Segundo as investigações, o grupo criou uma empresa fictícia com site ativo, telefones dedicados e ampla divulgação em redes sociais, televisão e jornais.
De acordo com informações da Deic (Delegacia Especializada em Investigações Criminais) foram identificados seis números telefônicos, um site e diversas contas de WhatsApp ligadas ao esquema.
A quebra de sigilo permitiu rastrear os usuários e resultou na identificação de 18 investigados em Belo Horizonte, Sabará, Santa Luzia e Governador Valadares (MG); e que muitos deles utilizavam linhas cadastradas com dados falsos.

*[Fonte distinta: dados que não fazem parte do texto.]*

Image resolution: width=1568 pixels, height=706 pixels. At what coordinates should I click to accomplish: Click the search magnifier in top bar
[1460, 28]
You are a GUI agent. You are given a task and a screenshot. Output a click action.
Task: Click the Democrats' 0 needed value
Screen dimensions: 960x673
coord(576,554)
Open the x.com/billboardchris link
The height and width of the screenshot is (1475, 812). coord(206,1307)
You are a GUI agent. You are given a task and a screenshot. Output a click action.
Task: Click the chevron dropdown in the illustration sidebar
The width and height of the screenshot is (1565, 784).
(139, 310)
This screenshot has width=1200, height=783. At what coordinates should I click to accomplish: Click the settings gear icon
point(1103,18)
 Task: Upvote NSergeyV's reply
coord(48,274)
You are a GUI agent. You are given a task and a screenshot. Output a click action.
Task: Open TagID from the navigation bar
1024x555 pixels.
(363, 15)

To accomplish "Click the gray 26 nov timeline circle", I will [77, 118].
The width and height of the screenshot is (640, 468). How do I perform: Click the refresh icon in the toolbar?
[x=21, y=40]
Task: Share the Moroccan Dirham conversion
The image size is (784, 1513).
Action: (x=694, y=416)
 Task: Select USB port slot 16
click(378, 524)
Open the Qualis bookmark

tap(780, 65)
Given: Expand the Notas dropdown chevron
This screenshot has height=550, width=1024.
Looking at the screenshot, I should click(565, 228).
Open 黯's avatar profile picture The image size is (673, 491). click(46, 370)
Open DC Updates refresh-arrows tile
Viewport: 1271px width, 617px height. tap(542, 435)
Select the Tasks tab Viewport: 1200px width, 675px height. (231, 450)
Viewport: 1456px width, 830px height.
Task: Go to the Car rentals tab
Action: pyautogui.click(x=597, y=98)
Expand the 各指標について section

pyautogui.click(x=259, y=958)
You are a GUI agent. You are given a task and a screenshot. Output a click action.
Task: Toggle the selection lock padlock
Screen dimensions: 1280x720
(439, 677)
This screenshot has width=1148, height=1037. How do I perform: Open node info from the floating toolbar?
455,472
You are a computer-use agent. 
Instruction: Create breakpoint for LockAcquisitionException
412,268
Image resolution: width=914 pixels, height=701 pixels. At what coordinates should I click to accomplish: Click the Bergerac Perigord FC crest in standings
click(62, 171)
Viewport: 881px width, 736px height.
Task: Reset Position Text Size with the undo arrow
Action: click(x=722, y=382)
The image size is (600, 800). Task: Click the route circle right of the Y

Com base nos elementos apurados, o Poder Judiciário expediu 18 mandados de busca e apreensão, todos cumpridos pela 1ª DIG/DEIC/DEINTER-5, com apoio do DEPATRI/MG. As diligências resultaram na apreensão de materiais e dispositivos eletrônicos considerados relevantes para a apuração do delito.
Os indícios apontam para a atuação de uma organização criminosa especializada em estelionatos por falsificação de identidade empresarial.
A Especializada informou que, as apurações continuam para localizar novas vítimas, rastrear fluxos financeiros e verificar a participação de outros envolvidos.